Work the Shell - Listening to Your Twitter Stream
Last month wrapped up with a problem so complex we had to delve into a different programming language to create a solution to the mathematics of calculating the distance between two lat/lon points on the globe. My head's still spinning. I long ago graduated computer science, so what the heck?
This month, I thought we should move back to something a bit more fun and perhaps a bit less complicated (well, maybe not, we'll see) and return to Twitter.
What I've been thinking about is how helpful it would be to have a bot that listened to my Twitter stream and answered simple queries directly without human intervention. Stores could have a bot respond to queries like “hours?” and “address?”, and students could have their schedule preprogrammed, and the bot could answer queries like “class?” by indicating what class students were in at that moment.
In fact, there's a local startup here in Boulder, Colorado, that is moving down this path called Local Bunny (localbunny.com), but it's doing a real, fully thought-out solution. By comparison, I'm going to show you a bubblegum and bailing wire approach!
To track a Twitter stream from an individual, it's quite easy: a call to the right URL with curl does the trick:
curl http://twitter.com/status/user_timeline/davetaylor.xml
That'll give you my last dozen tweets or so, along with a lot of additional information, all in XML format.
What we want, however, are mentions of an account or pattern, which require you to supply login credentials. This call is a bit more complicated, but you still can accomplish it with curl:
curl -u "davetaylor:$pw" http://www.twitter.com/statuses/mentions.xml
Here, I've set pw to my account password (you don't really want to know my password, do you?). The output, however, is something else.

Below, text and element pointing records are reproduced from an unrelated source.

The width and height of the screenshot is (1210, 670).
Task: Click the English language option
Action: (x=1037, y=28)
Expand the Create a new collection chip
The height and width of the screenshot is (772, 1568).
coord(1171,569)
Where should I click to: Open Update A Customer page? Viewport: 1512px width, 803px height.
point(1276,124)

For an individual tweet, there are 42 lines of information that come back (for a 140-character tweet).
It's too much to show you here, but try the command yourself and be astonished at the output.
To trim it down, let's use grep with a regular expression to extract the Twitter ID of the person who sent the Tweet that mentions @DaveTaylor, and the tweet itself:
<text>@DaveTaylor Have them send the money in gold bullion.</text> <screen_name>LenBailey</screen_name> <text>@DaveTaylor Escrow.com</text> <screen_name>Ed</screen_name>
You can see here that the first tweet is from @LenBailey, and the second from @Ed.

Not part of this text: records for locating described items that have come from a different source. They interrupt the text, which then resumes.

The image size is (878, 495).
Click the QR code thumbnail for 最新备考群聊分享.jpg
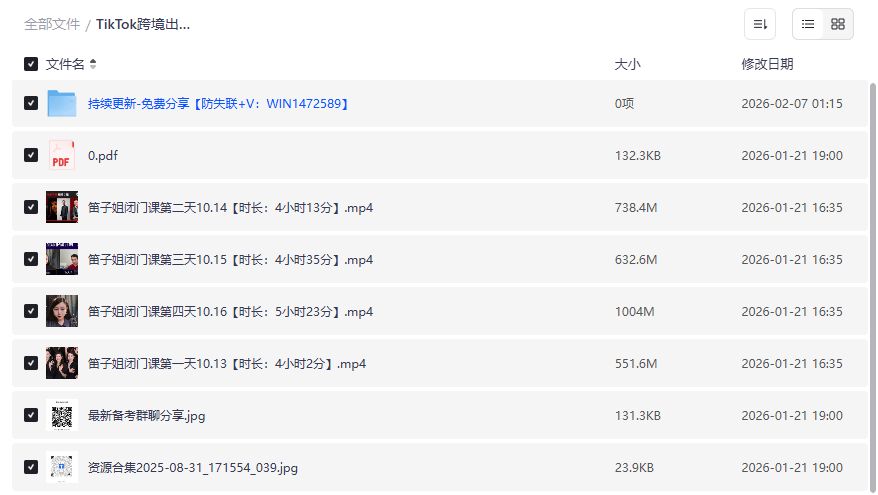[x=62, y=415]
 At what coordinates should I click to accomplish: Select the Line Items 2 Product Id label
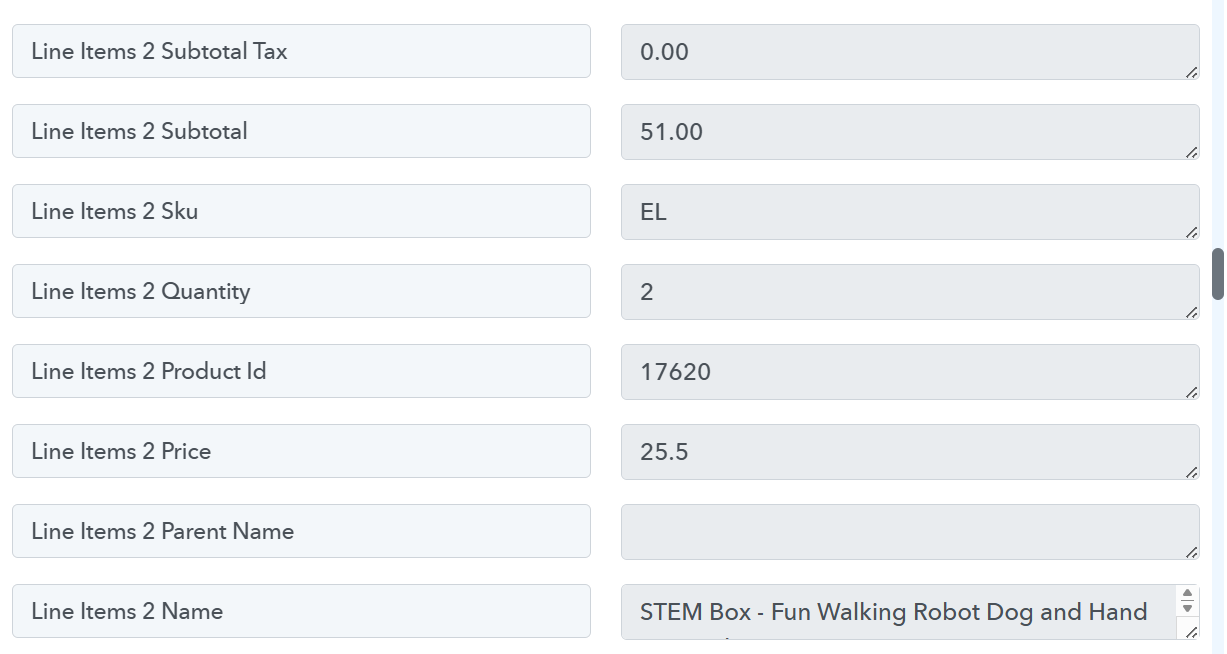click(x=300, y=371)
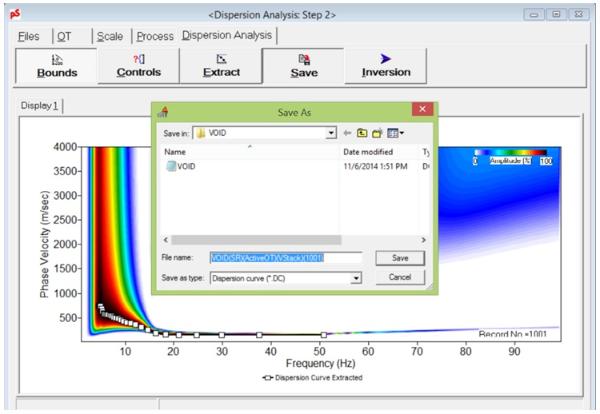This screenshot has width=600, height=414.
Task: Open the Files menu tab
Action: 25,36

Turning this into coherent output is a tiny bit tricky, because we really want to merge line pairs into a single line that denotes message and ID. That's a job for awk:
awk '{if (NR % 2 == 1) { printf ("%s",$0) } else { print $0 }}'
Now, if we feed the curl output to this, we'll see:
<text>@DaveTaylor Have them send the money in gold bullion.</text> <screen_name>LenBailey</screen_name> <text>@DaveTaylor Escrow.com</text> <screen_name>Ed</screen_name>
Next step: let's get rid of the XML artifacts and reformat it to be a bit easier to parse. We also can axe @DaveTaylor, because we know it's to this account already (in the actual code, it's one invocation, but here it's easier to show it in two lines for legibility):
sed 's/@DaveTaylor //;s/<text>//;s/<\/text>//' | sed 's/ <screen_name>/ == /;s/<\/screen_name>//' www.xetrade.com ? == kiasuchick Have them send the money in gold bullion. == LenBailey Escrow.com == Ed
That's more like it!
Let's start by doing something simple. If you “@” my Twitter account with the command date, it'll detect it, actually run the date command, and send out the results on my behalf.

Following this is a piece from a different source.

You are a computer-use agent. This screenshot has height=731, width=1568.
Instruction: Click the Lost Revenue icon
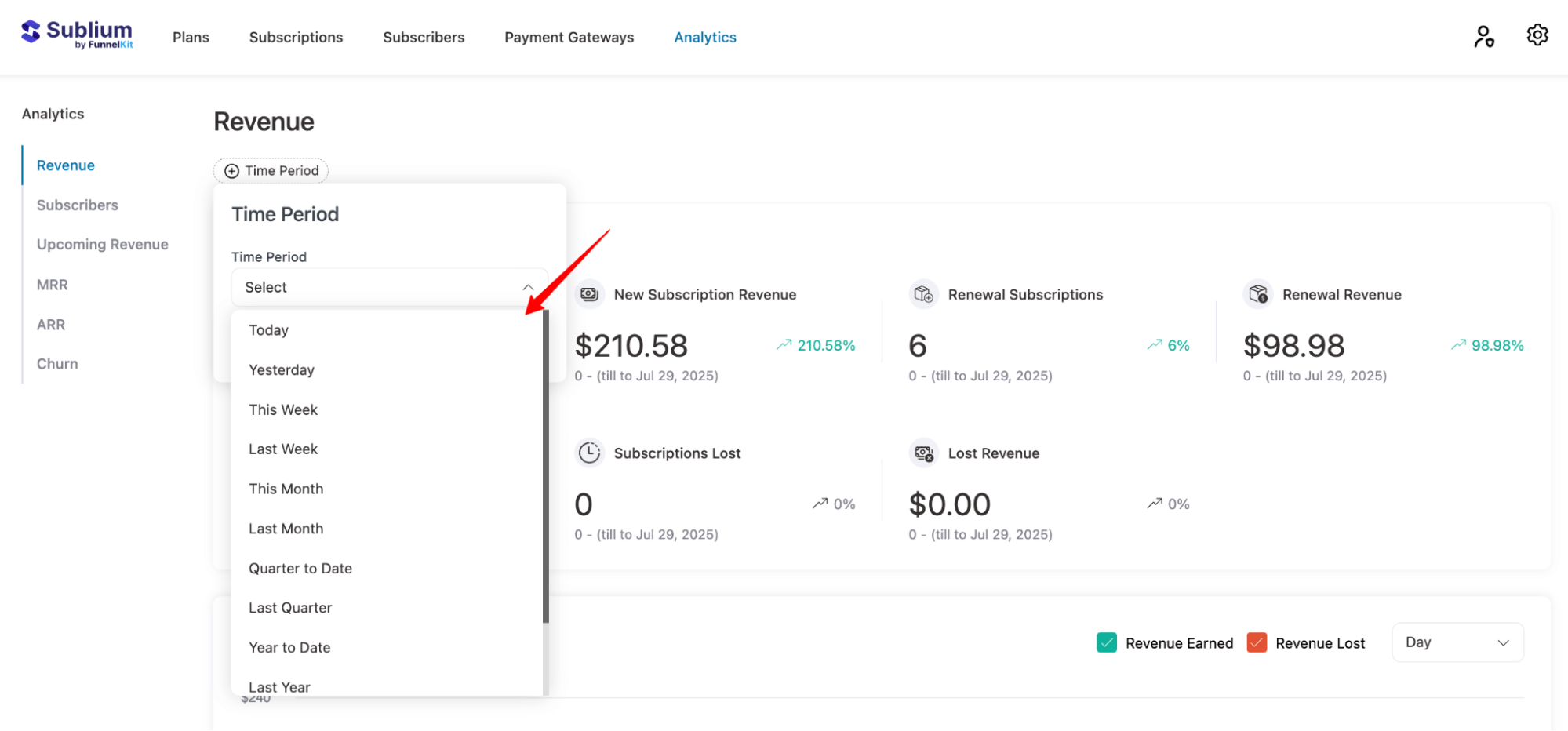923,453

To do this, we'll want to split the data stream into “tweet” and “tweeter”, but we can do this in a tricky way by tweaking the earlier awk string to create name=value pairs:
awk '{if (NR % 2 == 1) { printf ("msg=\"%s\"; ",$0) }
↪else { print "id="$0 }}'
The result:
msg="escrow"; id=Stepan msg="www.xetrade.com ?"; id=kiasuchick msg=" Have them send the money in gold bullion. "; id=LenBailey msg="Escrow.com"; id=Ed
Nice. Now we can use the underutilized eval command in the growing script to set the variables msg and id to the two, and then check msg for known values. Now, if you're sharp, you'll realize tweets that include double quotes are a bit of a problem, but fortunately, the Twitter API is smart too. All single quotes pass through as is, but double quotes are rewritten as the HTML entity ".
Let's pause for a second so I can show you what I've built so far:
$curl -u "davetaylor:$pw" $inurl | \
grep -E '(<screen_name>|<text>)' | \
sed 's/@DaveTaylor //;s/ <text>//;s/<\/text>//' | \
sed 's/ <screen_name>//;s/<\/screen_name>//' | \
awk '{if (NR % 2 == 1) { printf ("msg=\"%s\"; ",$0) }
↪else { print "id="$0 }}' >
$temp
That grabs the 20 most-recent tweets for the specified user and converts them into msg="message" and id=userid for each one. Fed to eval in a loop, we now have a very easy way to parse things:
while read buffer do eval $buffer echo Twitter user @$id sent message $msg done < $temp
Let's wrap up the column here for now, but next month, we'll take the next step and actually parse the Twitter “@” messages being sent to me, trying to find those that match the predefined queries we've set, act upon them and respond.
This is going to be a pretty cool project when we're done!
Dave Taylor has been involved with UNIX since he first logged in to the on-line network in 1980. That means that, yes, he's coming up to the 30-year mark now. You can find him just about everywhere on-line, but start here: www.DaveTaylorOnline.com. In addition to all his other projects, Dave is a film critic for a number of local publications. You can read his reviews at www.DaveOnFilm.com.
Dave Taylor has been hacking shell scripts for over thirty years. Really. He's the author of the popular "Wicked Cool Shell Scripts" and can be found on Twitter as @DaveTaylor and more generally at www.DaveTaylorOnline.com.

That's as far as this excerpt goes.